## 1 Issues using positional encoding when we design a deep architecture to represent a sequence by stacking self-attention layers

Although positional encoding is a commonly employed technique to incorporate sequence information in self-attention layers, it has several drawbacks when utilized in deep architectures.

1) Fixed Positional Embedding: When deep architectures consist of multiple self-attention layers, they may struggle to effectively model long-range dependencies. This is due to the fixed nature of positional encoding, which fails to dynamically adapt to the context and thus struggles to capture complex dependencies and patterns.

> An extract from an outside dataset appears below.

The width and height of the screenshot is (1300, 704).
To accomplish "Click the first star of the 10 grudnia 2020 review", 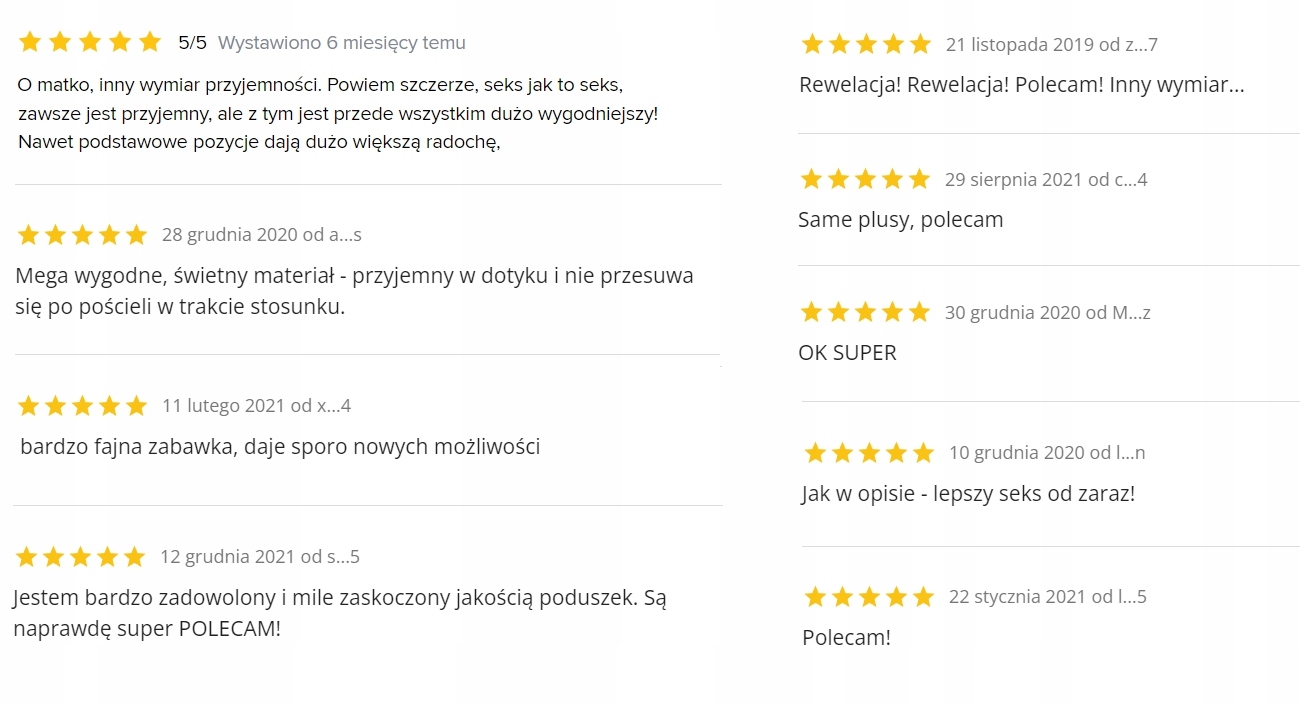I will click(x=816, y=453).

2) Increased Computational Complexity: Each position in the sequence requires unique embeddings, resulting in additional computational complexity. In deep architectures with multiple self-attention layers, this added complexity can significantly increase the computational cost of both training and inference processes.

3) Lack of Context Information: Positional encoding treats each position in the sequence independently, failing to explicitly capture the context or relationships between positions. Consequently, the model's ability to learn long-range dependencies is limited.

4) Reliance on prior knowledge of sequence length: Positional encoding assumes that the model possesses prior knowledge of the sequence length during training. This assumption leads to the usage of padding or truncating sentences during inference, which may not generalize well to real-world problems.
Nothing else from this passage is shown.